■ **Problem**: Restate the full set of records exactly, without adding or dropping a word.
——————————
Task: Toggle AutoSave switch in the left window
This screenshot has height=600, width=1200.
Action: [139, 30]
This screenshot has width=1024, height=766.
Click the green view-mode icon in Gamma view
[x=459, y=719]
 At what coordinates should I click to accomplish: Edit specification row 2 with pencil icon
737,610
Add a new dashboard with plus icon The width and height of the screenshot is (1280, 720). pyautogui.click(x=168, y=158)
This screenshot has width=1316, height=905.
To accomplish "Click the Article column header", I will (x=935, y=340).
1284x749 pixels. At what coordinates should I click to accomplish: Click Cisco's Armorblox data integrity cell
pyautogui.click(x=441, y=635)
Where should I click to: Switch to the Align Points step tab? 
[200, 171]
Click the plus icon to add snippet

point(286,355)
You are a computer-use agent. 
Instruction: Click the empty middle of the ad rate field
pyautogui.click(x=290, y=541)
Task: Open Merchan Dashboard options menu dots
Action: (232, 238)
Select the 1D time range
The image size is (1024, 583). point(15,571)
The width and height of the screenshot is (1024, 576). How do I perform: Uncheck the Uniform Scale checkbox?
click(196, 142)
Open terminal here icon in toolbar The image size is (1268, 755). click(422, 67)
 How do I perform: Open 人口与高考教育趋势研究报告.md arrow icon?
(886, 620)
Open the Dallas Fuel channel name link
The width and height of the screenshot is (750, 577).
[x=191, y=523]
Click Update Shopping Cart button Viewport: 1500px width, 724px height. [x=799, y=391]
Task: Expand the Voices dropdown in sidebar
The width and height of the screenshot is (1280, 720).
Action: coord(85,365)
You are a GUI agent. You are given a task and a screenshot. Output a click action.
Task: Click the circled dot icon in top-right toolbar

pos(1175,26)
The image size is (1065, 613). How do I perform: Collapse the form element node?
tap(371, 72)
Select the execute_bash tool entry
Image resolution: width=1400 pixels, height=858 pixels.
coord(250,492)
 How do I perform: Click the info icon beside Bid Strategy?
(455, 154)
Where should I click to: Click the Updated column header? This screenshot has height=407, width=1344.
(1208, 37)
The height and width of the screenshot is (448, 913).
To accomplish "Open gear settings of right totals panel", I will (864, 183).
——————————
■ **Exercise result**:
Task: Toggle AutoSave switch in the left window
This screenshot has height=600, width=1200.
Action: [139, 30]
This screenshot has width=1024, height=766.
Click the green view-mode icon in Gamma view
[x=459, y=719]
 At what coordinates should I click to accomplish: Edit specification row 2 with pencil icon
737,610
Add a new dashboard with plus icon The width and height of the screenshot is (1280, 720). pyautogui.click(x=168, y=158)
This screenshot has width=1316, height=905.
To accomplish "Click the Article column header", I will (x=935, y=340).
1284x749 pixels. At what coordinates should I click to accomplish: Click Cisco's Armorblox data integrity cell
pyautogui.click(x=441, y=635)
Where should I click to: Switch to the Align Points step tab? 
[200, 171]
Click the plus icon to add snippet

point(286,355)
You are a computer-use agent. 
Instruction: Click the empty middle of the ad rate field
pyautogui.click(x=290, y=541)
Task: Open Merchan Dashboard options menu dots
Action: (232, 238)
Select the 1D time range
The image size is (1024, 583). point(15,571)
The width and height of the screenshot is (1024, 576). How do I perform: Uncheck the Uniform Scale checkbox?
click(196, 142)
Open terminal here icon in toolbar The image size is (1268, 755). click(422, 67)
 How do I perform: Open 人口与高考教育趋势研究报告.md arrow icon?
(886, 620)
Open the Dallas Fuel channel name link
The width and height of the screenshot is (750, 577).
[x=191, y=523]
Click Update Shopping Cart button Viewport: 1500px width, 724px height. [x=799, y=391]
Task: Expand the Voices dropdown in sidebar
The width and height of the screenshot is (1280, 720).
Action: coord(85,365)
You are a GUI agent. You are given a task and a screenshot. Output a click action.
Task: Click the circled dot icon in top-right toolbar

pos(1175,26)
The image size is (1065, 613). How do I perform: Collapse the form element node?
tap(371, 72)
Select the execute_bash tool entry
Image resolution: width=1400 pixels, height=858 pixels.
coord(250,492)
 How do I perform: Click the info icon beside Bid Strategy?
(455, 154)
Where should I click to: Click the Updated column header? This screenshot has height=407, width=1344.
(1208, 37)
The height and width of the screenshot is (448, 913).
To accomplish "Open gear settings of right totals panel", I will (864, 183).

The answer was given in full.